■ TEXT EXCERPT ■
Most people don’t casually browse online for health information. Usually, they’re turning to the internet to seek help for a specific reason—perhaps a troubling symptom has emerged, or they’re preparing for an upcoming doctor’s appointment.
This type of active, results-oriented search behavior is typical across hundreds of health conditions and thousands of search queries. The fact is, as varied as medical topics may be, the people who go online to find health information share many similarities. Questions such as, “Why is this happening?” or “What can I do about this?” are common.
And with these questions come emotions. When we search for health information, we’re not just seeking facts, we’re driven by a need to find answers—and to find answers that make us feel better.
The Impact of Online Search on Emotions
Recently, Verywell partnered with research firm KR&I, and conducted a month-long digital ethnographic study, where participants documented their in-the-moment experiences while going online for health information. The participants, who self-reported as having a range of health conditions, recorded mobile videos and answered questions via an app.

■ DATA EXCERPTS ■
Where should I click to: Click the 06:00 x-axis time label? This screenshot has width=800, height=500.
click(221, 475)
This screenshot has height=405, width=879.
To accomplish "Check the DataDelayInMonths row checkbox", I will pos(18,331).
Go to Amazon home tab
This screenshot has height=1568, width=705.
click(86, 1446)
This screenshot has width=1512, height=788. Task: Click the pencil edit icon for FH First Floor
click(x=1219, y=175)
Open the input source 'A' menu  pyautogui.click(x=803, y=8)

* * *

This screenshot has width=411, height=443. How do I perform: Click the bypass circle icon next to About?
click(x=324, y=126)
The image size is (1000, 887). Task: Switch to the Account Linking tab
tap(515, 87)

■ EXERCISE ■
Reproduce the passage above about searching online for health information in full, word for word.

■ TASK SOLUTION ■
Most people don’t casually browse online for health information. Usually, they’re turning to the internet to seek help for a specific reason—perhaps a troubling symptom has emerged, or they’re preparing for an upcoming doctor’s appointment.
This type of active, results-oriented search behavior is typical across hundreds of health conditions and thousands of search queries. The fact is, as varied as medical topics may be, the people who go online to find health information share many similarities. Questions such as, “Why is this happening?” or “What can I do about this?” are common.
And with these questions come emotions. When we search for health information, we’re not just seeking facts, we’re driven by a need to find answers—and to find answers that make us feel better.
The Impact of Online Search on Emotions
Recently, Verywell partnered with research firm KR&I, and conducted a month-long digital ethnographic study, where participants documented their in-the-moment experiences while going online for health information. The participants, who self-reported as having a range of health conditions, recorded mobile videos and answered questions via an app.